Mid-Study Presentation: Zsombor Sidoo

Elliott Carter: Changes

The presentation will discuss Elliot Carter's complex compositional strategies and possible analytical methods of his music. Carter’s sketches for the 1983 solo guitar piece ‘Changes’, which marks the beginning of a series of shorter-scaled instrumental solo works, give us an intimate insight into his compositional habits. Through these sketches, his idiosyncratic use of predetermined hexachords, their implication on the guitar and his habitual precalculus of musical time and organisation of rhythm will be presented. The analysis of Carter’s sketches sheds light on how the piece was composed technically. In the second half of the presentation, the focus will be on analysing the unconscious perception of Carter’s music. Since the second half of the 20th century, more and more music theorists have become involved in how we listen to and experience music on a conscious and subconscious level. In the literature, the keyword was, in many cases, ‘Unity’—unity of thematic, motivic, harmonic material, and unity in the architectonical designs of musical forms. We perceive the ‘unity’ or the directive of a piece more often subconsciously. Thinking through a musical performance about music, as performance is in itself a source of musical meaning, gave me the idea to analyse Carter’s Changes through similar and also somewhat contrasting works by Krenek, Haubenstock-Ramati and Kurtág, highlighting Carter’s ambiguity and resistance to the concept of total serialisation, the polyvocality of contrasting personalities and characters presented in inner monologues in his pieces, the heterogeneity of gestures and the underlying, unifying background rhythmic and harmonic structure. The performed sequence of pieces shall demonstrate an analysis without words, presented only through the music, where the decisions of interpretation, even like the length of the silences between pieces, have an immediate effect on the analysis, creating a single, enclosed flow of thoughts on the various aspects of Carter’s music.

Internal Supervisors and External Advisors: Paolo Pegoraro (KUG) and Clemens Nachtmann (KUG)

Zsombor Sidoo
Guitar

The Hungarian classical guitarist Zsombor Sidoo is one of the most promising performers of his generation. Born in 1997, he received his early musical influences from József Eötvös at the Franz Liszt Academy for Music in Budapest. Since 2013, he has been studying with Paolo Pegoraro at the University for Music and Performing Arts, Graz, and in 2021, he completed a master’s degree with the highest honours. He has been studying composition with the Swiss-born Austrian composer and conductor Beat Furrer and often premières new works, including some of his own compositions. Since 2022, he has been a doctoral candidate at the Doctoral School for Artistic Research in Graz.

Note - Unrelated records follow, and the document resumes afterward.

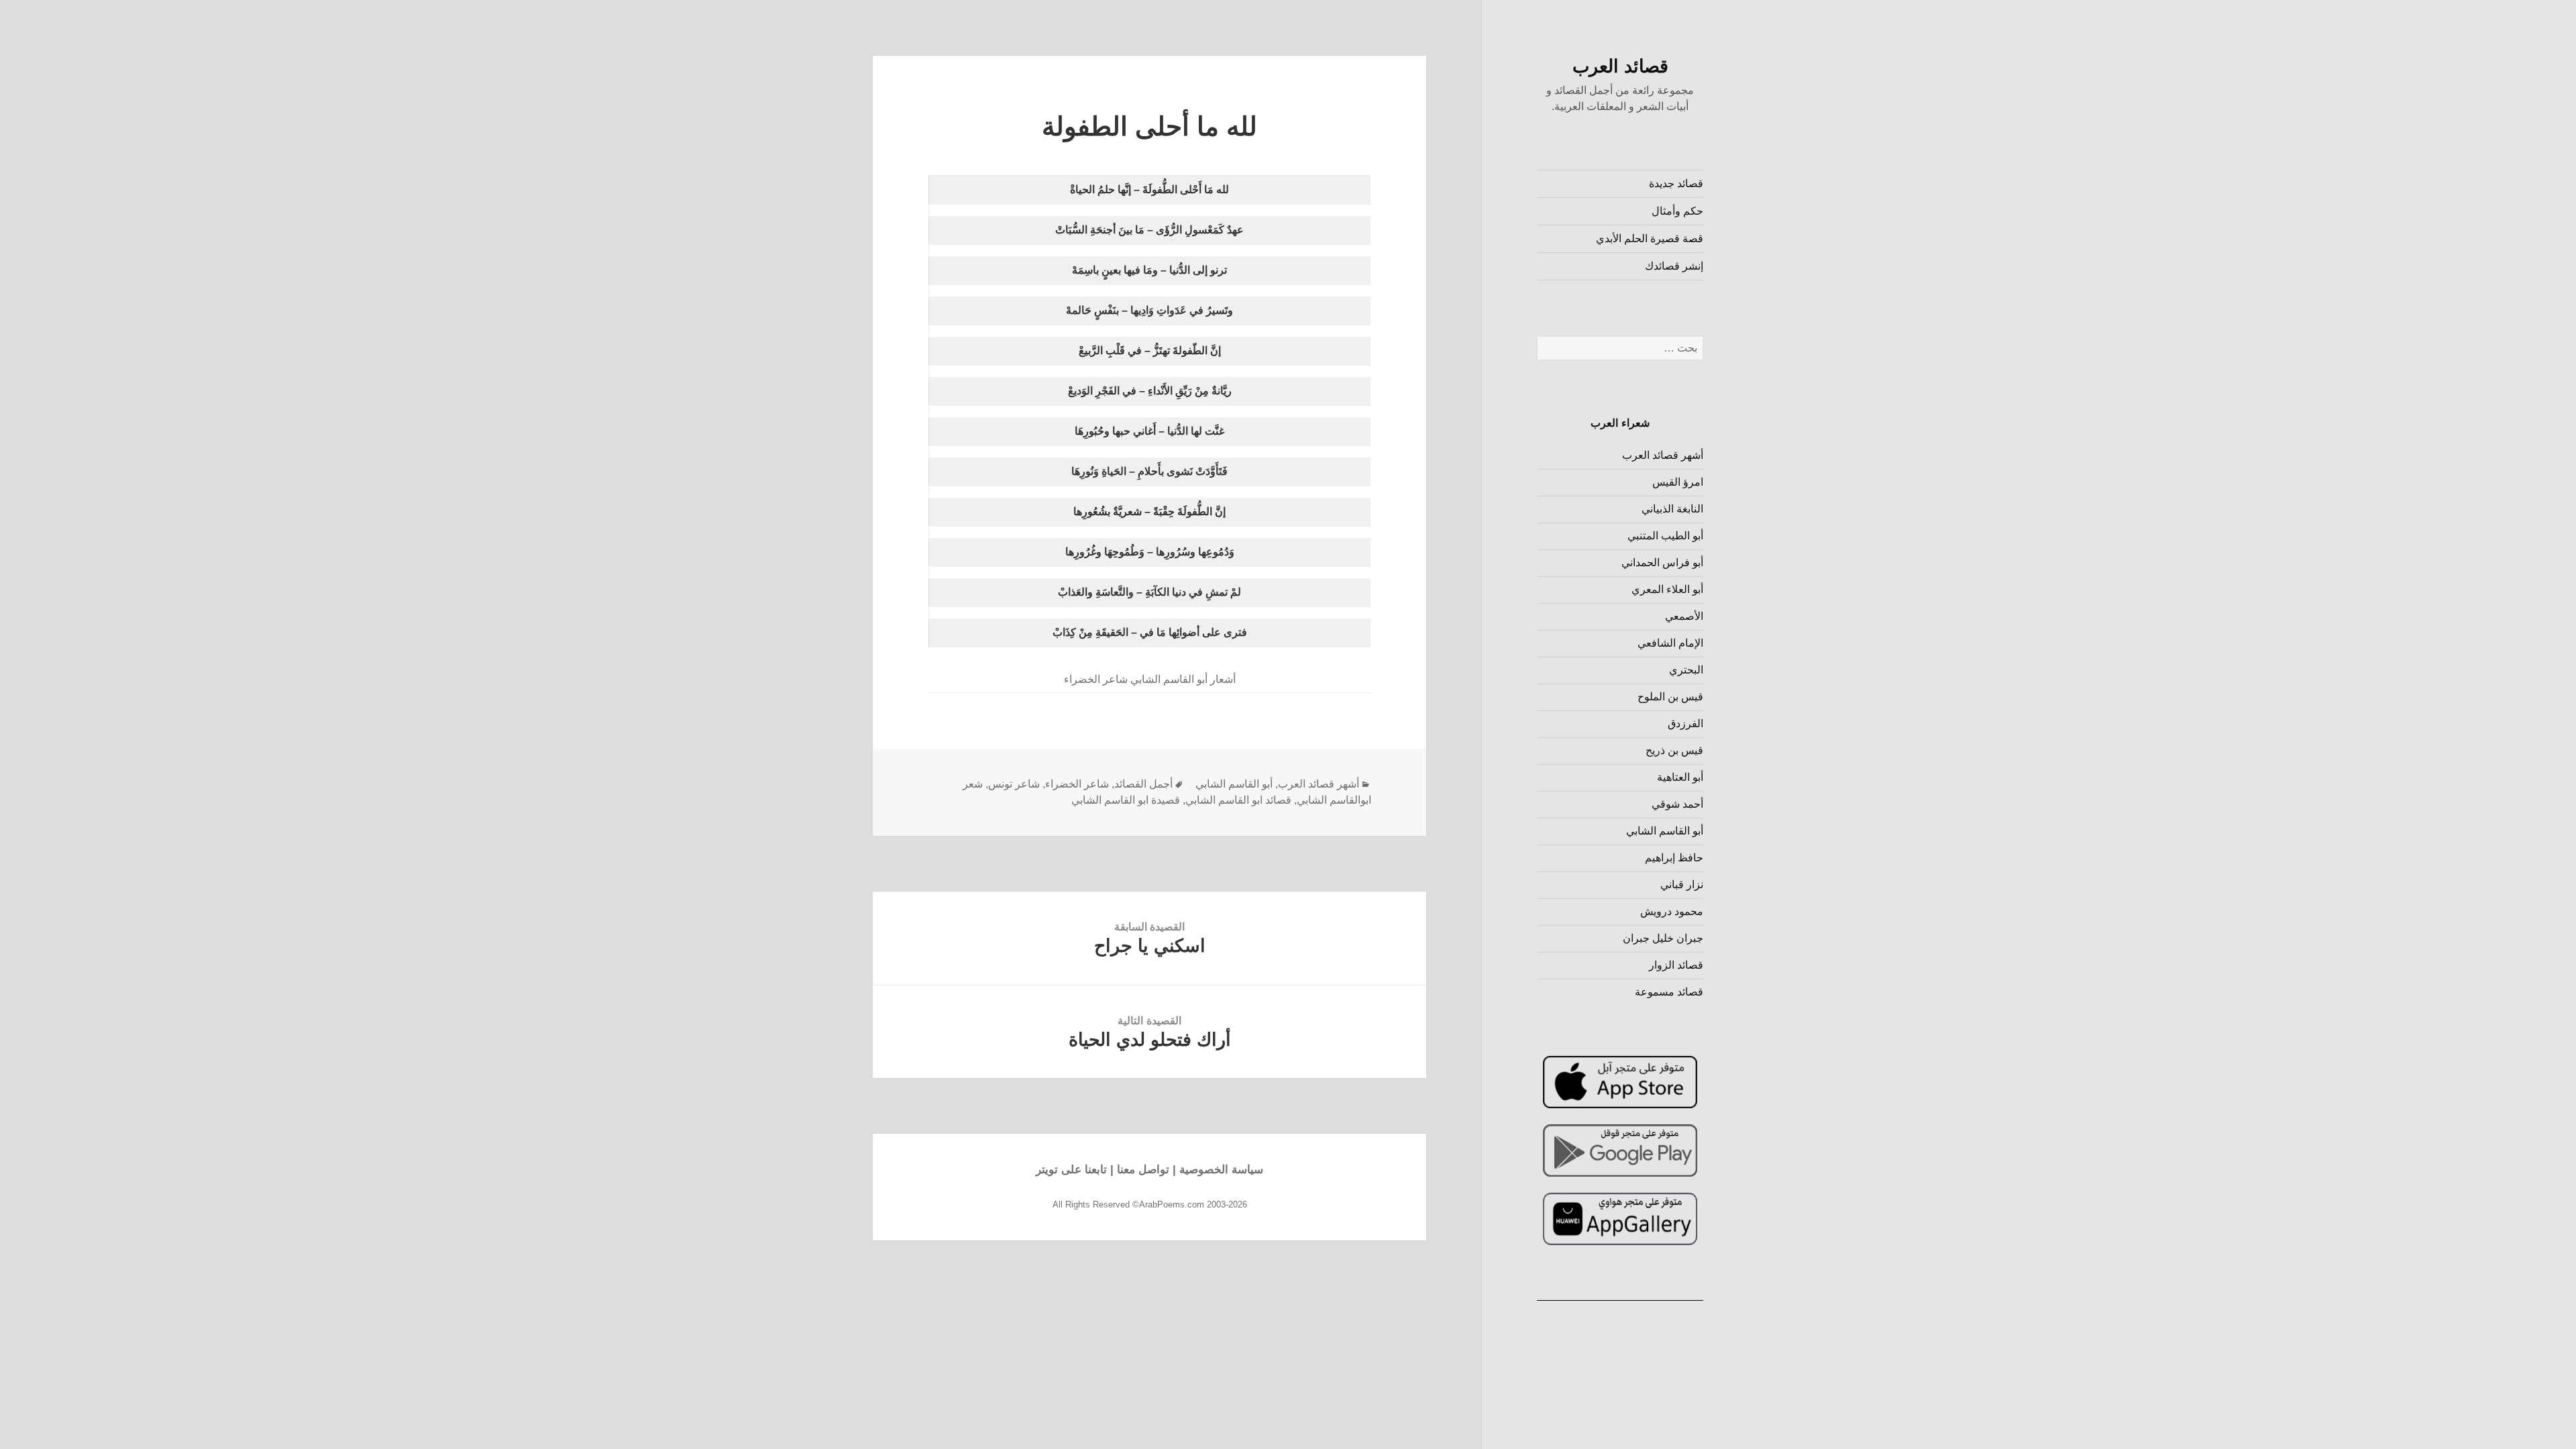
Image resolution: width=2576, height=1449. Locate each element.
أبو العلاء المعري (1667, 589)
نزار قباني (1681, 884)
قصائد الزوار (1676, 965)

He is a prizewinner of numerous international competitions such as the International Instrumental Competition Markneukirchen, Concorso Pittaluga, Zagreb Guitar Festival and Mercatali Guitar Prize. Despite his young age, Zsombor Sidoo regularly gives concerts at prestigious venues such as the Ehrbarsaal in Vienna, Konzerthaus Klagenfurt, Musikhalle Markneukirchen, Fricsay Hall in Szeged, Vatroslav Lisinskij Hall in Zagreb and Verrucano in Mels. In the past few years, he has been invited to perform as well as to give masterclasses at several Festivals (Postojna, Rome, Pordenone, Szeged, Vienna, Oberhausen, Jüchen, Poznan, Uppsala, Paris, Turin, Grado et al.). He presents a carefully selected program at his concerts, including great masterpieces from different eras. Zsombor Sidoo’s debut CD with three sonatas by J.S. Bach, Manuel María Ponce, and Hans Werner Henze was released in October 2019.